Heureusement, il est devenu très rare aujourd'hui d'entendre ce genre de question au sein d'Orange Business Services (OBS) ! Cela fait en effet maintenant 4 ans que l'acculturation au design thinking est à l’œuvre, que cela soit à travers de la formation, dont « CX Makers » est un exemple, ou du coaching ciblé sur des projets stratégiques. Pour autant, de la connaissance théorique à la mise en pratique opérationnelle, il y a un fossé que les équipes projets franchissent étapes par étapes. Essayons d'en comprendre les raisons.
« C'est bien beau le design d'expérience, mais moi j'ai des objectifs à atteindre ! »
Au niveau le plus macro, force est de constater que les processus d’entreprise ne sont pas toujours alignés avec ceux du design d’expérience. Dans un environnement où il faut, avant tout, atteindre des objectifs opérationnels, l’intérêt de l’unité d’affaires passe avant celui du client, qu’il soit interne ou externe à l’entreprise. Corollaire du fonctionnement en silo, chaque entité se concentre sur ses objectifs, parfois en contradiction avec les attentes du client et des collaborateurs. Pour résumer : chacun son langage, chacun ses jalons, chacun ses processus, et chacun ses objectifs ! Malheureusement, s’il n’y a que des ambitions des entités marketing, IT et métiers, il n’y a plus de place pour le design d’expérience. Il est donc nécessaire d’abandonner une focalisation exclusive sur ses objectifs et de replacer l’humain au centre de la réflexion.

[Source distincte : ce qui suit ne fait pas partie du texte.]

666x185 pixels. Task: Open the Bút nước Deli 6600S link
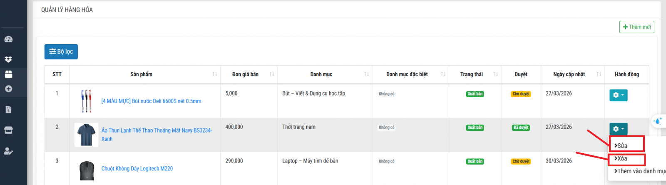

« Accéder à la voix du client, c'est possible ça ? »
Au niveau des équipes, qu’elles soient marketing ou opérationnelles, rares sont celles qui prétendent déjà tout savoir de leur client, à quelques exceptions près (« de toute façon, les clients on les connait déjà », « moi, je sais ce que veut mon client »). Néanmoins, il leur est souvent difficile d’accéder au bon moment et de façon qualitative à la voix du client. En fait, les moyens ne manquent pas (forums, séminaires, échanges avec les équipes commerciales ou le service client…), mais ils ne sont pas aussi structurés qu’une recherche utilisateur en design d’expérience. Pour cela, les équipes marketing et opérationnelles peuvent compter sur les enquêtes récurrentes faites par l’équipe Voix du Client avec les cabinets d’études externes ou des tests effectués ponctuellement et de façon sélective par le Centre de Test Client, principalement sur des problématiques d’ergonomie et d’appétence.

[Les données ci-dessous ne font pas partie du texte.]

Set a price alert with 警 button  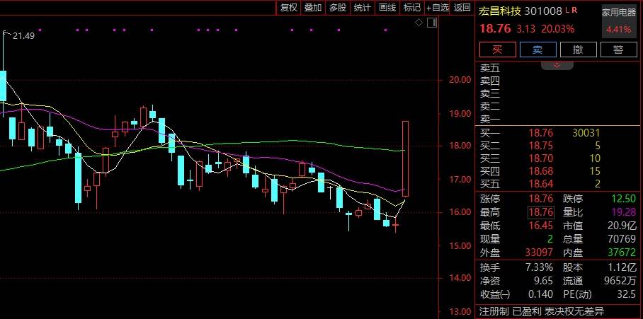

Il est toutefois nécessaire de lancer une procédure appropriée pour solliciter l’Equipe Voix du Client et le Centre de Test Client, car il s’agit de petites équipes qui ne peuvent adresser à chaque fois qu’un nombre limité de problématiques. Par ailleurs, cela nécessite d’avoir au préalable identifié une problématique, par exemple, en analysant les données clients.
« Des chiffres, j'en ai plein. Mais qu'en faire ? »

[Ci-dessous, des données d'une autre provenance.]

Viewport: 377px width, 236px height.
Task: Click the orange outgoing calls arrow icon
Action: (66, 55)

Analyser les données clients… vaste tâche ! Certaines équipes sont littéralement abreuvées de résultats chiffrés : Net Promotor Score (NPS), Customer Effort Score (CES), niveau de consultation des pages web… Reste à pouvoir interpréter ces chiffres, auxquels s’ajoutent les verbatims, collectés lors d’études qualitatives, mais pas toujours pris en compte dans notre culture d’entreprise plus à l’aise avec les chiffres. Il faut donner du sens à ces données et arriver à les exploiter dans un contexte de projet, comme par exemple le lancement d’un produit. Mais ce n’est pas le seul obstacle qui se dresse sur le chemin d’une démarche de design d’expérience.
« Désolé pour le design d’expérience, je ferai ça après, quand j'aurai le temps »
D’après mon expérience, les méthodes et outils appris en formation Design d’expérience sont perçus par les participants des formations comme étant intéressants, mais difficiles à insérer dans les processus standards de lancement d’offre. « Comment je transforme mon “experience map” (carte d’expérience) en une solution pour mes clients ? » s’interrogent souvent les chefs de produit. En effet, à chaque passage en comité, on demande, avant tout, aux chefs de produit de fournir des livrables qui ne prennent pas encore en compte le design d’expérience. Cela encourage les équipes projets à considérer que la méthodologie du Design d’expérience – le “customer journey” (parcours client), les persona… – constitue le livrable, une fin en soi, alors qu’elle n’en est que le moyen. En réalité, il faut dépasser la connaissance comme livrable et l’intégrer comme un levier d’action, pour prototyper et tester, bref designer enfin la solution !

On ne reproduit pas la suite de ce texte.